### Problem requirements
Check each line of the records below and collect those that include the word "Samples".

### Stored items
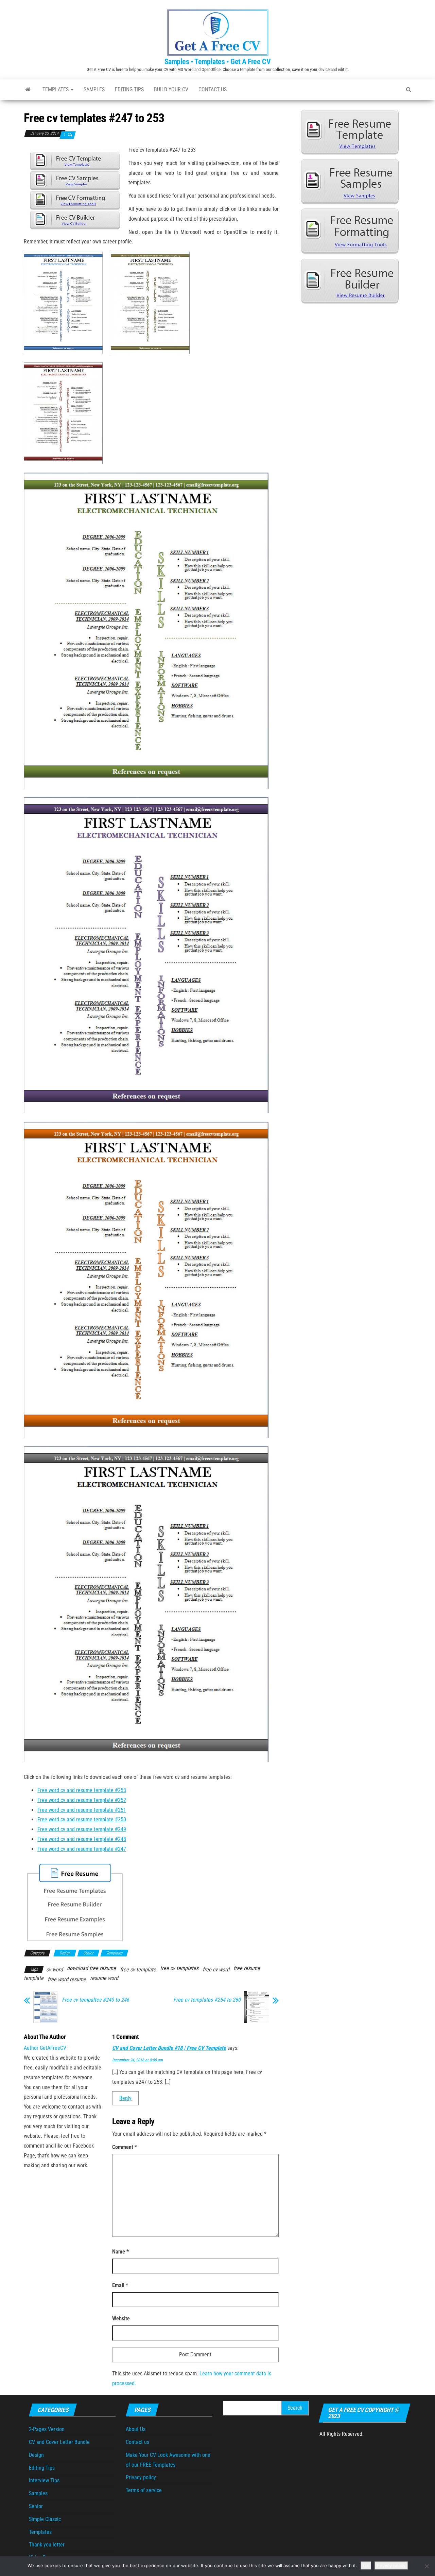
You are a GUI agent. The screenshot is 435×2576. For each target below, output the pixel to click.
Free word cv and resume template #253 (81, 1790)
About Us (135, 2429)
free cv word (216, 1969)
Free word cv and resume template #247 (81, 1849)
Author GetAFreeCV (45, 2048)
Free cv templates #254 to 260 (207, 2000)
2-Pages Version (47, 2429)
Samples (94, 89)
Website (121, 2318)
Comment (124, 2147)
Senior (88, 1953)
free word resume (67, 1979)
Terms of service (144, 2490)
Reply (125, 2098)
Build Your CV (171, 89)
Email (120, 2285)
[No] (426, 2566)
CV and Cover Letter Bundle (59, 2442)
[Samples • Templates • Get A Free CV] (28, 89)
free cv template (138, 1969)
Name (120, 2251)
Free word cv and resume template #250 (81, 1819)
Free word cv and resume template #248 (81, 1839)
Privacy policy (141, 2477)
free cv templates (179, 1968)
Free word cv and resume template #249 (81, 1829)
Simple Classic (45, 2519)
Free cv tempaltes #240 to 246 (95, 2000)
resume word (104, 1978)
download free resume (91, 1968)
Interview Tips (44, 2480)
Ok (366, 2565)
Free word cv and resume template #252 (81, 1800)
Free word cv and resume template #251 (81, 1810)
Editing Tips (129, 89)
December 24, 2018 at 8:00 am (137, 2060)
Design (64, 1953)
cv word (54, 1969)
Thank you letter (47, 2544)
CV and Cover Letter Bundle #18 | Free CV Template (169, 2048)
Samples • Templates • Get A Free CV (217, 61)
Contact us (212, 89)
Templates (56, 89)
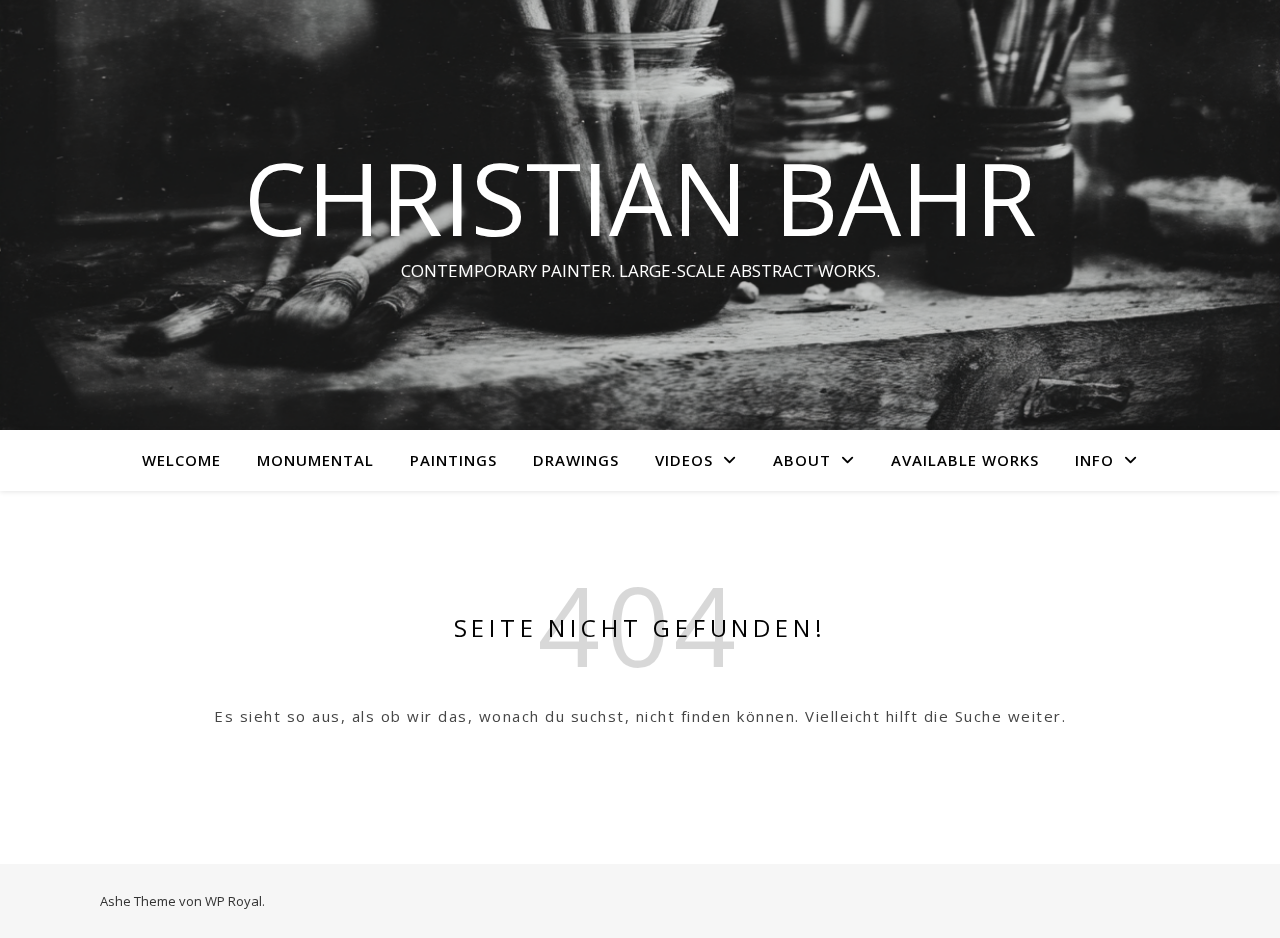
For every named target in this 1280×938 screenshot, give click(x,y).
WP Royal (233, 901)
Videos (684, 460)
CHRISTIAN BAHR (640, 197)
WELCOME (181, 460)
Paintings (453, 460)
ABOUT (802, 460)
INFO (1094, 460)
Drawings (576, 460)
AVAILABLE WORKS (965, 460)
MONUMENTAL (315, 460)
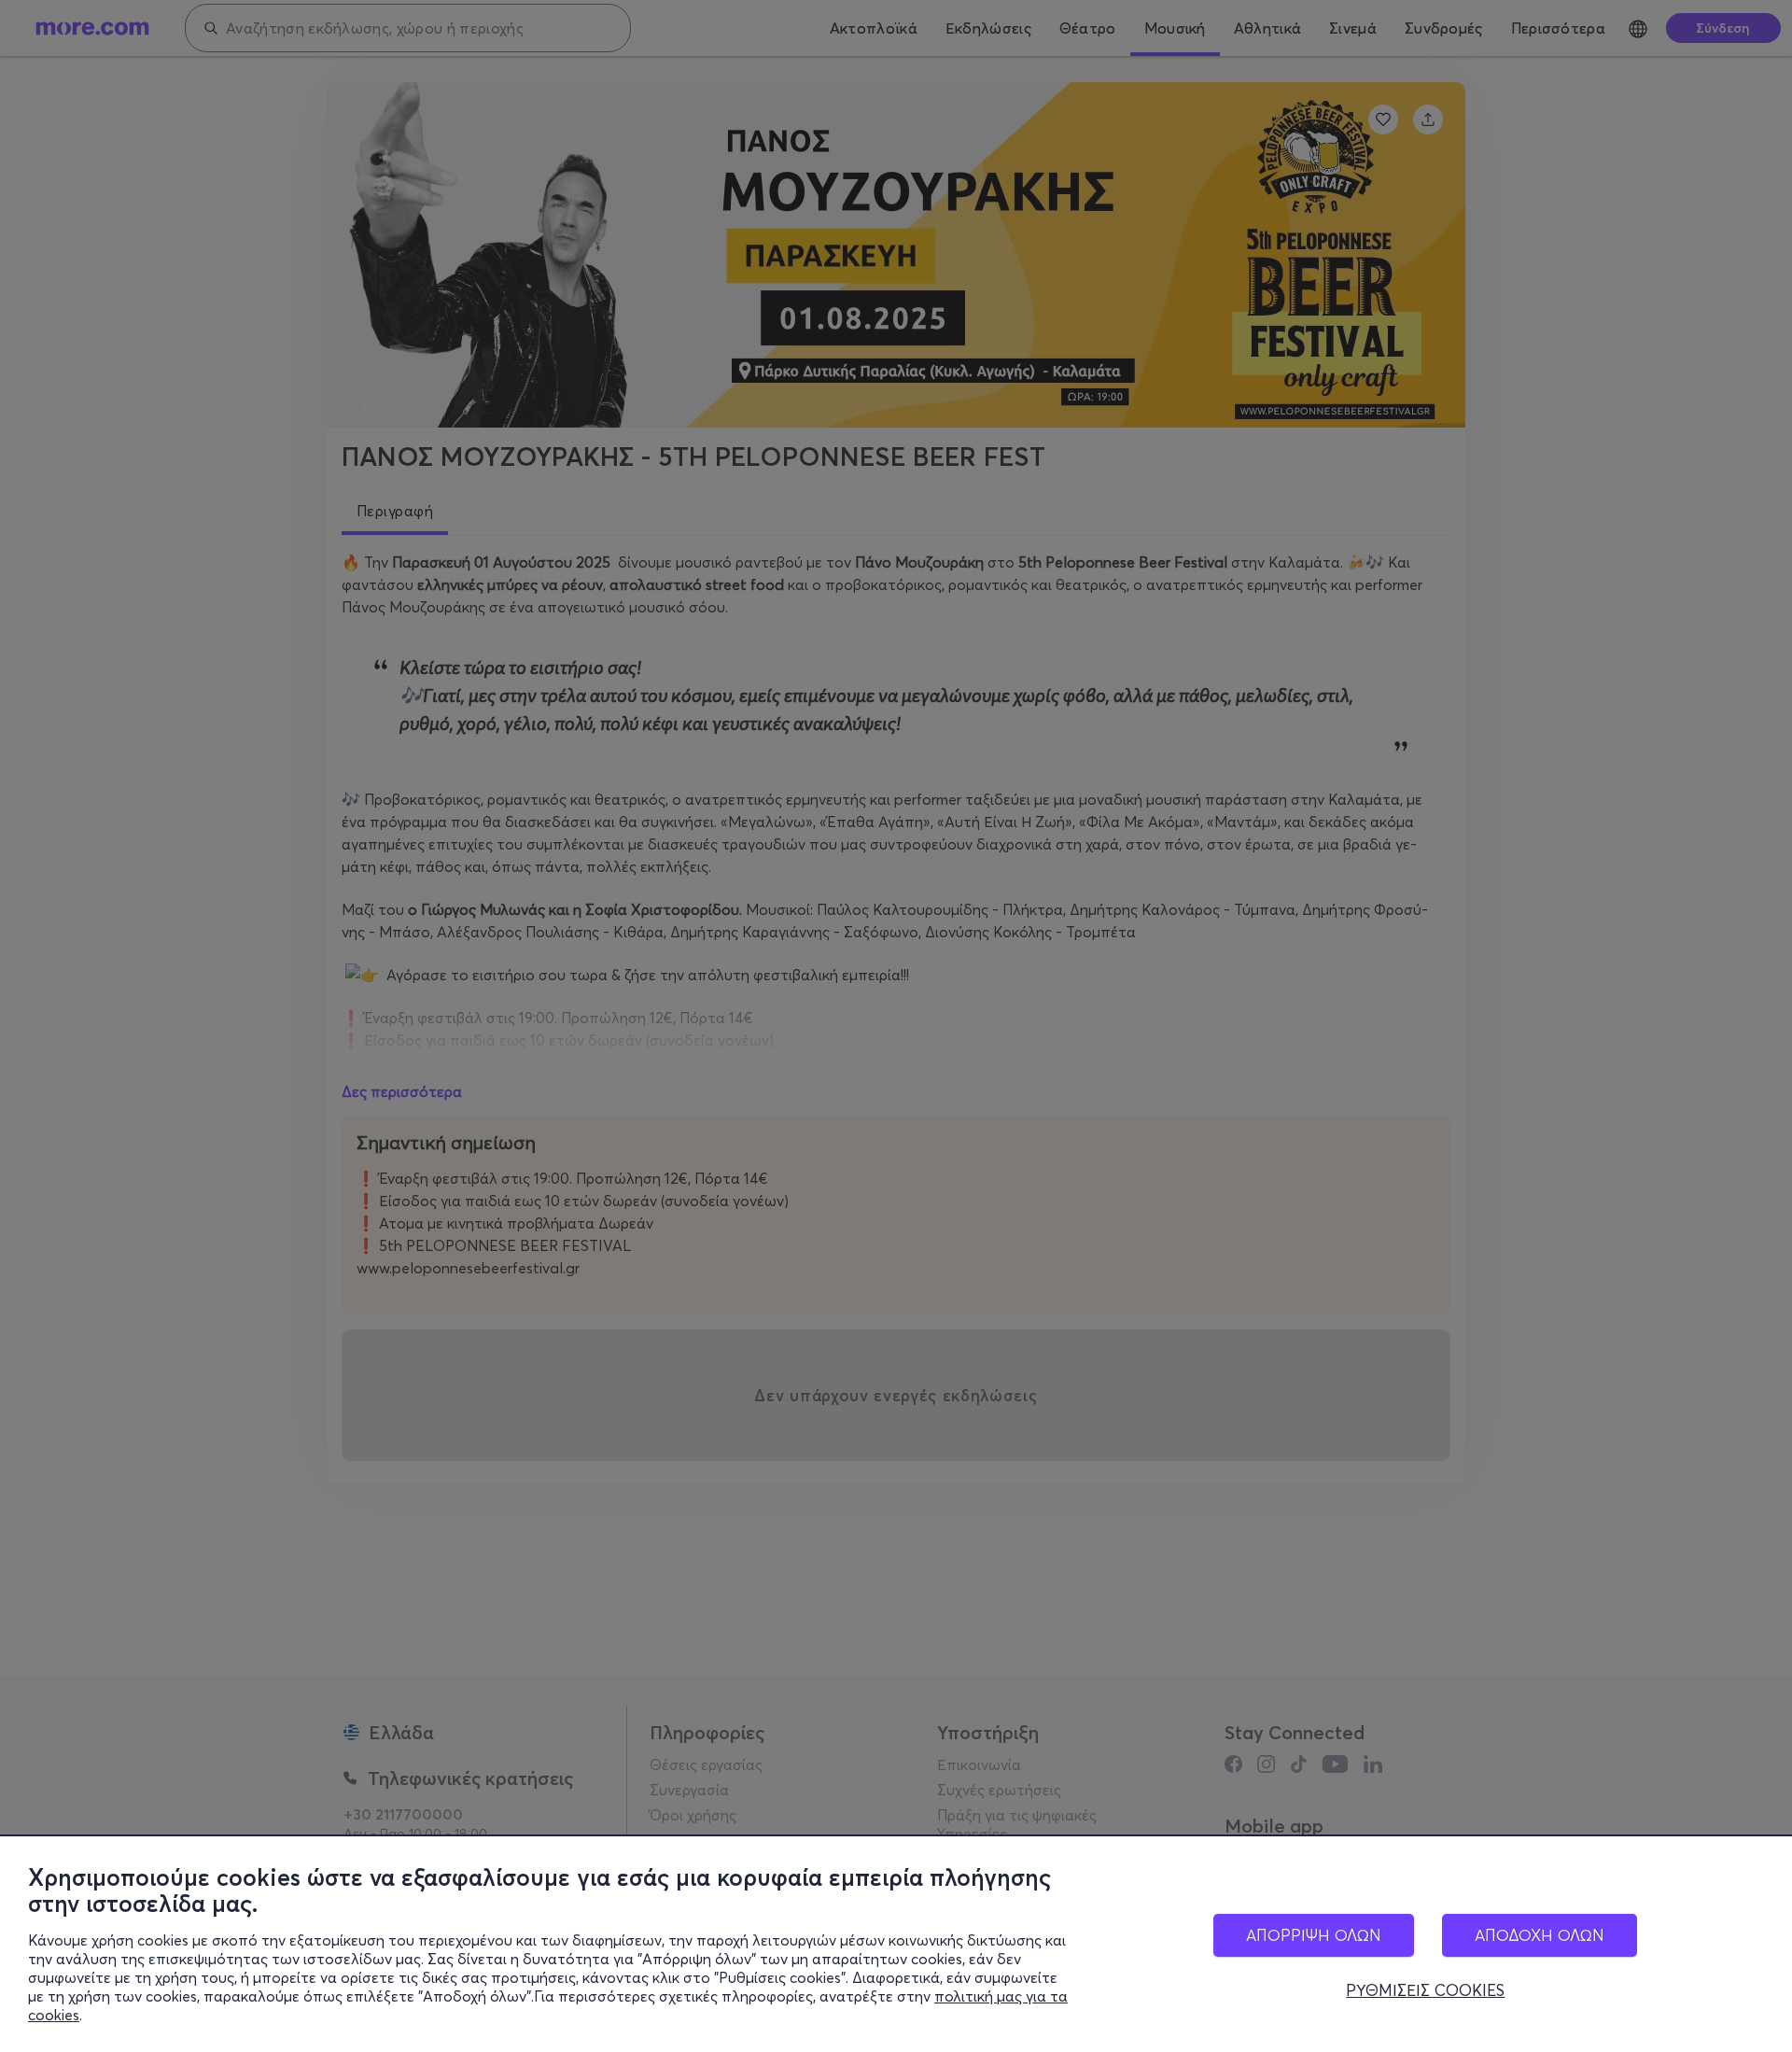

### Answer
Samples (94, 89)
[Samples • Templates • Get A Free CV] (28, 89)
Samples • Templates • Get A Free CV (217, 61)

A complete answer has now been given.